Here I again use the Billboard Hot 100 Year End Charts dataset to investigate which artists tend to produce music associated with positive or negative sentiment, based on lyrical content. I also briefly explore the temporal evolution of Chart Rankings based on overall sentiment.
Implementation
Setting up the spark environment requires a definition of how many cores, and RAM are accessible for processing.
library(sparklyr)
library(tidyverse)
library(tidytext)
# set up spark configuration
conf <- spark_config()
conf$`sparklyr.cores.local` <- 2
conf$`sparklyr.shell.driver-memory` <- "1G"
conf$spark.memory.fraction <- 0.7
# make connection
sc <- spark_connect(master="local",config = conf)
# read in data
billboard <- read.csv("C:/Users/eoedd/Desktop/locstore/portfolio/billboard_lyrics_1964-2015.csv",stringsAsFactors = FALSE)
# copy to spark
billboard <- copy_to(sc, billboard,overwrite=TRUE)
rm(billboard)
# list tables
src_tbls(sc)
## [1] "billboard"
# create link to Spark Data Frame
hits <- tbl(sc, "billboard")
For this local implementation, I choose to trim the data to a reasonable size for the ft_
operations.

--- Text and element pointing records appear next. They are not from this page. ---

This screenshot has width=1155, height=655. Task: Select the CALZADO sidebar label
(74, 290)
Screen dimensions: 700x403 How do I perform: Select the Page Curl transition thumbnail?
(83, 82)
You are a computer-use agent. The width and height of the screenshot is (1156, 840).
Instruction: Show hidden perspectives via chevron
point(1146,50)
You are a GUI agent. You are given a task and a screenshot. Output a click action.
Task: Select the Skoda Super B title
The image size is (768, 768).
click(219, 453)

With a modern workstation the operation could be scaled for all the data.
The
ft_bucketizer
function splits a variable into groups, in a similar way tocut
(with some slight variations in the boundaries and inclusion constraints.)I choose to only complete cases of observations to avoid an error being thrown on the
ft_tokenizer
step. The functionft_tokenizer
takes a string, converts it to lowercase and splits it by white-space.
At this point we need to collect the results to R for processing into a single word per row format.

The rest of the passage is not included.